▸ EXERCISE DETAILS: A complete answer includes every line below with the word "computer".
** Opening DATASET RECORDS block **
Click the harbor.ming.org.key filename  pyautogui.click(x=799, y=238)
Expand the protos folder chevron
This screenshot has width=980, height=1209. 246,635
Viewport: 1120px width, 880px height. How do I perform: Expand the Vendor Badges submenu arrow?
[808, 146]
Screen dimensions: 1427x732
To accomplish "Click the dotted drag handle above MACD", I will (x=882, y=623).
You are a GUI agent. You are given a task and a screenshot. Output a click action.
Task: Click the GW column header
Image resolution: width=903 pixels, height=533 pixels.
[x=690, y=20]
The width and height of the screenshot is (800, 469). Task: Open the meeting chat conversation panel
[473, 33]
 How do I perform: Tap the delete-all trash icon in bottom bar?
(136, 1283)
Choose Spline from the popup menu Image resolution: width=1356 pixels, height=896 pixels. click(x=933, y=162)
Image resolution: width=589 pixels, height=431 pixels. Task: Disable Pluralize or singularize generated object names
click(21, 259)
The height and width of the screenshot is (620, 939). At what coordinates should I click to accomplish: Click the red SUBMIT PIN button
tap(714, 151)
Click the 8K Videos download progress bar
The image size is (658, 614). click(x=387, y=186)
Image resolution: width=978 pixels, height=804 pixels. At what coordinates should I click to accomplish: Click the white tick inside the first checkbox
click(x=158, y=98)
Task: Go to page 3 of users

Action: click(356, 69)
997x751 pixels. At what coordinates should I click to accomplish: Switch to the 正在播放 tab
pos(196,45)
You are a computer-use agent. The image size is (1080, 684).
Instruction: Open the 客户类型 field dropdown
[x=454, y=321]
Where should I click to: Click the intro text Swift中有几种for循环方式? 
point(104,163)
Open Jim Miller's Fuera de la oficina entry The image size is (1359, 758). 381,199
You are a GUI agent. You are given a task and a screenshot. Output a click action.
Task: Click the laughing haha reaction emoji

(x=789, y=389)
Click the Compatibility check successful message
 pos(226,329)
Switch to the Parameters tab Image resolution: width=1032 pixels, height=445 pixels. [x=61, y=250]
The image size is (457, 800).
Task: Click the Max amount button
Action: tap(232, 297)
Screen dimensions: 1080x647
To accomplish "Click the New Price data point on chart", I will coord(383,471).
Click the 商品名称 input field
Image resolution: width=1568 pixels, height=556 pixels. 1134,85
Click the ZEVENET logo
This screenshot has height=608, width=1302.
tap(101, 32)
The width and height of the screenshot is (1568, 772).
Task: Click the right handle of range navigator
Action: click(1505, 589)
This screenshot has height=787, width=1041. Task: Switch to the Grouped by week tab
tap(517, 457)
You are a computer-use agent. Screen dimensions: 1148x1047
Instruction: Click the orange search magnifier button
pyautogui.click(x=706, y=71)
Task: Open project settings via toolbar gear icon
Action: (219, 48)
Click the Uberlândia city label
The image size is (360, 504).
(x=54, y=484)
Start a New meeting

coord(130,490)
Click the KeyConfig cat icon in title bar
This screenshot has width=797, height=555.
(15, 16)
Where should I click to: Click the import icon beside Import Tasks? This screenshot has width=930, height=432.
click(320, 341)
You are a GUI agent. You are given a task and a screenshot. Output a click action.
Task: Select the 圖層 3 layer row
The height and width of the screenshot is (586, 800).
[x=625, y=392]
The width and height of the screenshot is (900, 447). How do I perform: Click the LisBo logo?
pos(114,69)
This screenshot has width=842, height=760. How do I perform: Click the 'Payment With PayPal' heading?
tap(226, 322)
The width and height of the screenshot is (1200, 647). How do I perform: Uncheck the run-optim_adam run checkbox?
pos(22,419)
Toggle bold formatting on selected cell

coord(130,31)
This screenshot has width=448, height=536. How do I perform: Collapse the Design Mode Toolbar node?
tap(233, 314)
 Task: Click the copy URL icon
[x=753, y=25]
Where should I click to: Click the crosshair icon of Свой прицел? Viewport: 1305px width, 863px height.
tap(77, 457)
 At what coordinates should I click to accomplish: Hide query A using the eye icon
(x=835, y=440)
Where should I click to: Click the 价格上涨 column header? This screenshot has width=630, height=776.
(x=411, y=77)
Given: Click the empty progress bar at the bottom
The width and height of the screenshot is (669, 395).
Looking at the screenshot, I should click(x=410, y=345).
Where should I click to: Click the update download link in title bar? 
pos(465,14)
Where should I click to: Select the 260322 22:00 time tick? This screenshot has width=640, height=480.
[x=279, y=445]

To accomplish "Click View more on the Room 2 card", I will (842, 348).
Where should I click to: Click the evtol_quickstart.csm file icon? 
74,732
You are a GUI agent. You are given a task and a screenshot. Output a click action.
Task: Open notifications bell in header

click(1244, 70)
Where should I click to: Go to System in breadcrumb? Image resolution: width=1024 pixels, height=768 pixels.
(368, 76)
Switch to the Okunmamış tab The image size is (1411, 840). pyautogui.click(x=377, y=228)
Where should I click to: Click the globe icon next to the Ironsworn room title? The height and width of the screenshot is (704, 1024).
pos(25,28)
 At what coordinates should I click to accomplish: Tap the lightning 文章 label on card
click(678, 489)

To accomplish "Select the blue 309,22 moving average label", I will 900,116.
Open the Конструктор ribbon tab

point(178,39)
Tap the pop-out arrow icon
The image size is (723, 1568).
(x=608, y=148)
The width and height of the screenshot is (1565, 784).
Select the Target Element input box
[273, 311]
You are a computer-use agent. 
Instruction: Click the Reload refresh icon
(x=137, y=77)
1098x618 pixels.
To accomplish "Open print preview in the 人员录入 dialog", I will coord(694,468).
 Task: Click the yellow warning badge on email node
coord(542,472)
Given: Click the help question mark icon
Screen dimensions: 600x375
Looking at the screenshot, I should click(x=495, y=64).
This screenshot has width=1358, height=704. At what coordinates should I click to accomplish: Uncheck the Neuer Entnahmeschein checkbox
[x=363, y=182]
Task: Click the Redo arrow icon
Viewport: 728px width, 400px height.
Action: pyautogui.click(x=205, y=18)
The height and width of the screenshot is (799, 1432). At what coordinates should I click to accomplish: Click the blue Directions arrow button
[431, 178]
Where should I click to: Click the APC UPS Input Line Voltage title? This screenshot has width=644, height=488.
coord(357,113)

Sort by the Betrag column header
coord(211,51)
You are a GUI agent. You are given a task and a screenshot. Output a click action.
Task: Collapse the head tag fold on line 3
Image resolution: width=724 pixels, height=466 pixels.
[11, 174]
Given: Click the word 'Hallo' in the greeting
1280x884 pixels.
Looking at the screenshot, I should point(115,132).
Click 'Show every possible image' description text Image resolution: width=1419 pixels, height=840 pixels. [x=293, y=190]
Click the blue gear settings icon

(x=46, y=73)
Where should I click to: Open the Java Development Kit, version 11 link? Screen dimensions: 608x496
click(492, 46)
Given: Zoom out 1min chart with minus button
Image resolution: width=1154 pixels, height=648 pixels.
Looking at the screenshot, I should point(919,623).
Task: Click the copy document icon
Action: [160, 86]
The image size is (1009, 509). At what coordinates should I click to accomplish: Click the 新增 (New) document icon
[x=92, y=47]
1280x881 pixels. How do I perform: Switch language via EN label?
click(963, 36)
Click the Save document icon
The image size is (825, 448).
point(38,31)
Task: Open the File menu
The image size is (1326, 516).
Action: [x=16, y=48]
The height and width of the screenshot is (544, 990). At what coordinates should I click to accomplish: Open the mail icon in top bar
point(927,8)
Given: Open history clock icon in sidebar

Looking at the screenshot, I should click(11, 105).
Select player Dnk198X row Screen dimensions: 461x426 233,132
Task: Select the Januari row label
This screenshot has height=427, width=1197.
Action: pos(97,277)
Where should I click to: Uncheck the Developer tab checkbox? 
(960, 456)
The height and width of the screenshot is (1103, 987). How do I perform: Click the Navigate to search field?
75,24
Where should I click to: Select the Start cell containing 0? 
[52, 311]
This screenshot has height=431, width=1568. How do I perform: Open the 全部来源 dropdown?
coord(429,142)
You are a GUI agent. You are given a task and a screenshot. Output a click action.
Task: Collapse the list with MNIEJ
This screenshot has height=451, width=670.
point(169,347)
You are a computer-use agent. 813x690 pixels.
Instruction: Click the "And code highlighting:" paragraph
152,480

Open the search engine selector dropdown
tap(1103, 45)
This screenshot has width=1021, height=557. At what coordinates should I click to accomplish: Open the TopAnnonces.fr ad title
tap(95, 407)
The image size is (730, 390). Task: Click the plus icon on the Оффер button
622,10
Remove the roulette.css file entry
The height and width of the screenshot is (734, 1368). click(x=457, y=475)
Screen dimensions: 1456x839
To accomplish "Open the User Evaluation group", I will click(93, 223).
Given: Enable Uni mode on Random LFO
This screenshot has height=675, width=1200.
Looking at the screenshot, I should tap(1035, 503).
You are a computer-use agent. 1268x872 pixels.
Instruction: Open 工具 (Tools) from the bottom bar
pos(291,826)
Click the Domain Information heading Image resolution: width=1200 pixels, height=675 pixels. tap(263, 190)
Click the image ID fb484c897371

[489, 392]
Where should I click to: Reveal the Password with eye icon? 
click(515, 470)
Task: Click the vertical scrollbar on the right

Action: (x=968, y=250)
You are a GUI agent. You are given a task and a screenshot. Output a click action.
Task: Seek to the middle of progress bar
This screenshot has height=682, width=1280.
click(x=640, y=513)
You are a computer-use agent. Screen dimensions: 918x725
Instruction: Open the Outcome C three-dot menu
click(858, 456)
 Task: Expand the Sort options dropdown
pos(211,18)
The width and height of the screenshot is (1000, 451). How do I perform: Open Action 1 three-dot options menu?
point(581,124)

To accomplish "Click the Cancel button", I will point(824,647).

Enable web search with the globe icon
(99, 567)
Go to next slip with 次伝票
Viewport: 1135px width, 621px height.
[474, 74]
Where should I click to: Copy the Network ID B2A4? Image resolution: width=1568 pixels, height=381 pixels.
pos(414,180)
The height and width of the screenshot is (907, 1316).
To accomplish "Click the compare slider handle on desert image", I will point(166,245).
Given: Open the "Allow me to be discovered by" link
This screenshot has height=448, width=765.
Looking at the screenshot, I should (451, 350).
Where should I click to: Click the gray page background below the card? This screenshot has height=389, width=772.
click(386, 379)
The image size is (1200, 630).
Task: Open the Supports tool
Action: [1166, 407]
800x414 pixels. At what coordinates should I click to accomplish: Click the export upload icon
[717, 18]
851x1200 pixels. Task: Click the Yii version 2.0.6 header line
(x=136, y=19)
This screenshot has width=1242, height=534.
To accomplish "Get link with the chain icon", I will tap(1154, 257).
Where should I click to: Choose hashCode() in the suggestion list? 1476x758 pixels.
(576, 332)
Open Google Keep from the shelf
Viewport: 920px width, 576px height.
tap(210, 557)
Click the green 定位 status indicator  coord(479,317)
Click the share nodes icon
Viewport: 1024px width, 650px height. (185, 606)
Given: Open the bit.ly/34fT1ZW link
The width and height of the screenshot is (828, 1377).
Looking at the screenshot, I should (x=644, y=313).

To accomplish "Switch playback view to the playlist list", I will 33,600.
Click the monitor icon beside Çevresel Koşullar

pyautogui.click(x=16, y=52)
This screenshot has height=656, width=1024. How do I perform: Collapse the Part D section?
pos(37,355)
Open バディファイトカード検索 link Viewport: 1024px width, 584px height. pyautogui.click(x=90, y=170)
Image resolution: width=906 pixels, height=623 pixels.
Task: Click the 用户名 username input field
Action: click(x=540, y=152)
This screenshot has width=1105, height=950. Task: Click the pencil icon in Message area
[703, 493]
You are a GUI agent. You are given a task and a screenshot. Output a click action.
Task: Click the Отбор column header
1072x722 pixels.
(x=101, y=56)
** Closing DATASET RECORDS block **
▸ YOUR RESPONSE:
You are a computer-use agent. The image size is (1080, 684).
You are a computer-use agent. Screen dimensions: 1148x1047
You are a computer-use agent. 
You are a computer-use agent. 813x690 pixels.
You are a computer-use agent. 1268x872 pixels.
You are a computer-use agent. Screen dimensions: 918x725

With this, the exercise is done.